WHAT YOU SHOULD DO: Each entry has to be copied exactly, with nothing missed.
[Opening GIVEN ENTRIES section]
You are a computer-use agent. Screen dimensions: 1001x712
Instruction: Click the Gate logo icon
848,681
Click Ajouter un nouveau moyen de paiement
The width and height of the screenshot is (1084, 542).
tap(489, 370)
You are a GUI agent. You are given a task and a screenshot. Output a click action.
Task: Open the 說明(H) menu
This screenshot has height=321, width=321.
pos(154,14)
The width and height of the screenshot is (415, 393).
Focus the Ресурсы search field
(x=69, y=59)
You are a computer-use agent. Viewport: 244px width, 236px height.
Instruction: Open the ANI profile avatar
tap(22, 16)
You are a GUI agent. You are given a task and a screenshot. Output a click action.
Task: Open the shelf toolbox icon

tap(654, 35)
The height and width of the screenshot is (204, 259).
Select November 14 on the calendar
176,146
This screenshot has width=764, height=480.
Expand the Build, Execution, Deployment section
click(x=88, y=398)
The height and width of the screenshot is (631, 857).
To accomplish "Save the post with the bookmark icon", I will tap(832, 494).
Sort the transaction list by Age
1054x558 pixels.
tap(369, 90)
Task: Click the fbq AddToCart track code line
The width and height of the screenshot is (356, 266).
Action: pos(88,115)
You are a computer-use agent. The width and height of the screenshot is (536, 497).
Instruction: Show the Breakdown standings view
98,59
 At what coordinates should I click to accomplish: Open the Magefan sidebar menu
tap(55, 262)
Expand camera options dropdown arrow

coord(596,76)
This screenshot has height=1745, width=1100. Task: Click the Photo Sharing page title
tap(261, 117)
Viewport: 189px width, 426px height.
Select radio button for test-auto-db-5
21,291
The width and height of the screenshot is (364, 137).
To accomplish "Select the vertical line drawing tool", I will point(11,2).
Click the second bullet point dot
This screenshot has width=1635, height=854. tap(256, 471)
[Closing GIVEN ENTRIES section]
TASK ANSWER:
You are a computer-use agent. Screen dimensions: 1001x712
Instruction: Click the Gate logo icon
848,681
Click Ajouter un nouveau moyen de paiement
The width and height of the screenshot is (1084, 542).
tap(489, 370)
You are a GUI agent. You are given a task and a screenshot. Output a click action.
Task: Open the 說明(H) menu
This screenshot has height=321, width=321.
pos(154,14)
The width and height of the screenshot is (415, 393).
Focus the Ресурсы search field
(x=69, y=59)
You are a computer-use agent. Viewport: 244px width, 236px height.
Instruction: Open the ANI profile avatar
tap(22, 16)
You are a GUI agent. You are given a task and a screenshot. Output a click action.
Task: Open the shelf toolbox icon

tap(654, 35)
The height and width of the screenshot is (204, 259).
Select November 14 on the calendar
176,146
This screenshot has width=764, height=480.
Expand the Build, Execution, Deployment section
click(x=88, y=398)
The height and width of the screenshot is (631, 857).
To accomplish "Save the post with the bookmark icon", I will tap(832, 494).
Sort the transaction list by Age
1054x558 pixels.
tap(369, 90)
Task: Click the fbq AddToCart track code line
The width and height of the screenshot is (356, 266).
Action: pos(88,115)
You are a computer-use agent. The width and height of the screenshot is (536, 497).
Instruction: Show the Breakdown standings view
98,59
 At what coordinates should I click to accomplish: Open the Magefan sidebar menu
tap(55, 262)
Expand camera options dropdown arrow

coord(596,76)
This screenshot has height=1745, width=1100. Task: Click the Photo Sharing page title
tap(261, 117)
Viewport: 189px width, 426px height.
Select radio button for test-auto-db-5
21,291
The width and height of the screenshot is (364, 137).
To accomplish "Select the vertical line drawing tool", I will point(11,2).
Click the second bullet point dot
This screenshot has width=1635, height=854. tap(256, 471)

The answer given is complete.